Nikola Letic schrieb:
> Hello,
> I have the following problem:
> I define a parametric integral as follows:
> int[p_]:=NIntegrate[If[t == 0, 0,1/(E^((1/2)*(-2 + 
> 1/t)^2)*(Sqrt[2*Pi]*t))],{t, -p, p}, MaxRecursion -> 50,WorkingPrecision -> 
> 50]
> 
> it works fine for numerical values of p such as int[10], but when I try 
> something like this:
> 
> << NumericalMath`NLimit`
> 
> NLimit[int[p], p -> Infinity]
> 
> it ends up with error messages:
> 
> NIntegrate::nlim: t = 1.00000 p is not a valid limit of integration.
> 
> Now I tought that NLimit should also deal only with numerical values, but I 
> was wrong.

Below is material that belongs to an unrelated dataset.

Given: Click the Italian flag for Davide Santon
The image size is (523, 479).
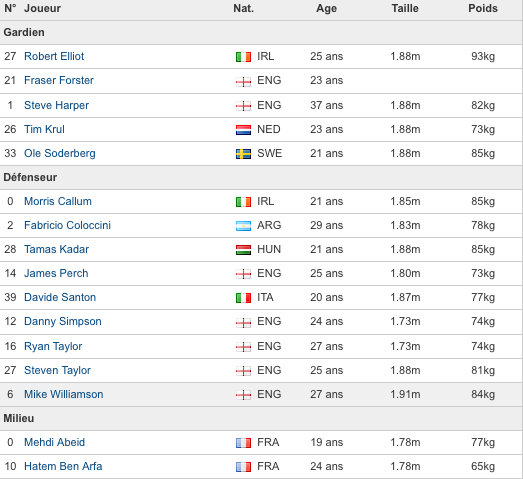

Seems that the way I defined this function above has serious 
> limitations in its further usage.
> 
> Does any of you Mathematica Gurus know an easy workaround for this?
> 
> Thanks in advance
> 
> Nikola Letic
> 
> 

Hi Nikola,

define int[] for numeric arguments only:

Needs["NumericalMath`NLimit`"];
f[t_] := 1/(E^((1/2)*(-2 + 1/t)^2)*(Sqrt[2*Pi]*t));
int[p_?NumericQ] := NIntegrate[f[t], {t, -p, 0, p}, WorkingPrecision -> 50, 
MaxRecursion -> 50]

The range {t, -p, 0, p} is a simple way to tell NIntegrate not to evaluate the 
function for t==0.

NLimit[int[p], p -> Infinity]
--> 0.639988

If you are just interested in a number, stop reading here.

I construct an expression, which combines the negative and the positive 
arguments of f and do a change of variables:

expr = Simplify[(f[t] + f[-t])*Dt[t] /. t -> 1/u /. Dt[u] -> 1]
--> -((-1 + E^(4*u))/(E^((1/2)*(2 + u)^2)*(Sqrt[2*Pi]*u)))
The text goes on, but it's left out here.